If testing the most efficient choice of parallel edges on the graph above, Edges AB, DE, and CF can all be tested in parallel the first cycle, followed by AD, BC, and EF during the second. This leaves only BE left for the third cycle.

If I am limited to only two parallel edges at once, I could then visit the edges in a number of ways, some more efficient than others. For example: AB and CF could be visited first, followed by BC and AD. this leaves BE, DE, and EF to be tested one at a time for a total of 5 cycles. This is less efficient than visiting AB and DE first, BC and EF second, AD and BE third, with CF as the final edge for a total of 4 cycles.

Is there an algorithm or practice that can be applied to find the most efficient path of visiting a graph in such a manner? My graphs are of variable size and connectivity, so I cannot personally solve and plan them even if I wanted to.
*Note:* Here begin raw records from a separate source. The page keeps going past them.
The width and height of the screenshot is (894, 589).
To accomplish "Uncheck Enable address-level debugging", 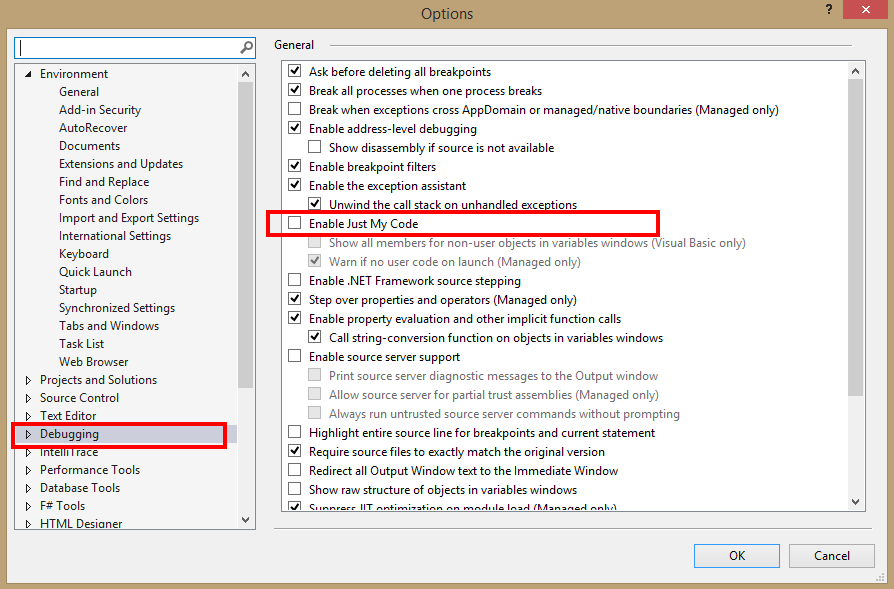I will pos(295,128).
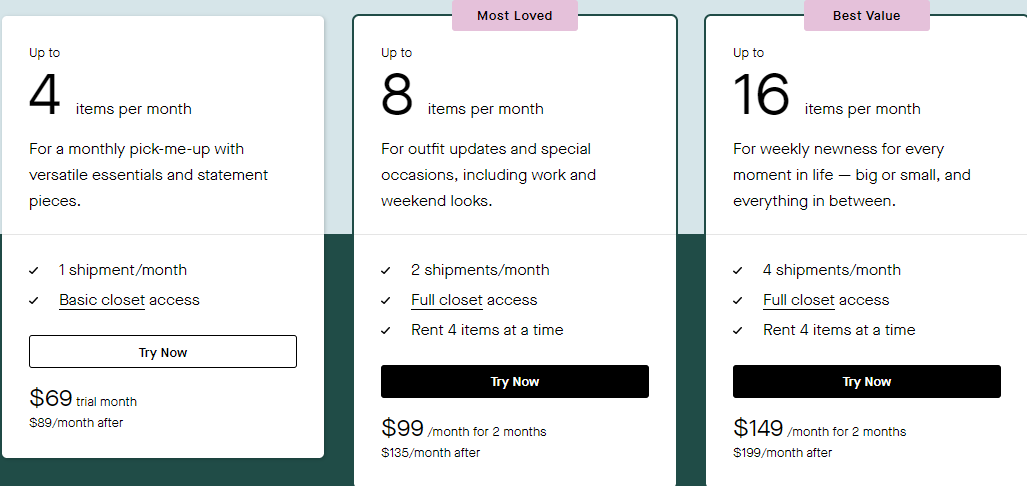Select the Most Loved badge
The image size is (1027, 486).
coord(514,16)
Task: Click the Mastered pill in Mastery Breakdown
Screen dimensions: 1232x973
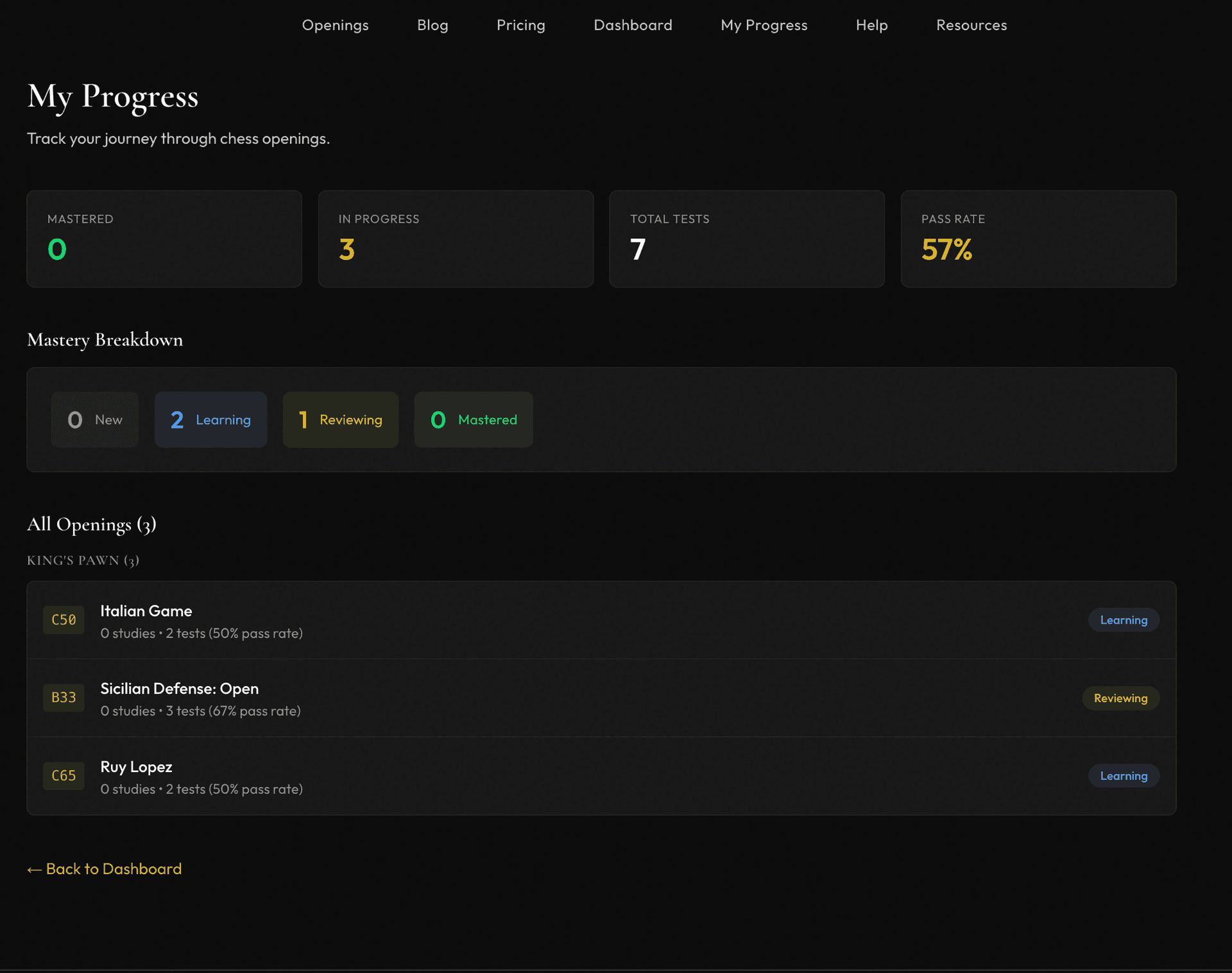Action: point(473,420)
Any help or direction will be appreciated. It has been a while since have had a lesson in graph theory, so I do not remember if anything of this nature exists. I am currently approaching this issue theoretically, and have not yet started to try and implement any sort of programming on this aspect. As such, if my question is better directed elsewhere, I would be more than happy to move my question to the relevant Stack Exchange site.


Solution

  • This problem is edge coloring: https://en.wikipedia.org/wiki/Edge_coloring

    If you color the edges of your graph so that no two adjacent edges have the same color, then you can do one cycle for each color, testing all the edges of that color in parallel.

    Unfortunately, finding a coloring with the smallest number of colors is NP-hard.